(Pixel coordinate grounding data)
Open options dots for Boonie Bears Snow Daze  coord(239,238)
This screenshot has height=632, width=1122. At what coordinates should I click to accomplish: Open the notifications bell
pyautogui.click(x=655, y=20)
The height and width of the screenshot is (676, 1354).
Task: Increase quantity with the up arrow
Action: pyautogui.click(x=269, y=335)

**Your goal**
Each entry above needs to be duplicated exactly.

**Solved problem**
Open options dots for Boonie Bears Snow Daze  coord(239,238)
This screenshot has height=632, width=1122. At what coordinates should I click to accomplish: Open the notifications bell
pyautogui.click(x=655, y=20)
The height and width of the screenshot is (676, 1354).
Task: Increase quantity with the up arrow
Action: pyautogui.click(x=269, y=335)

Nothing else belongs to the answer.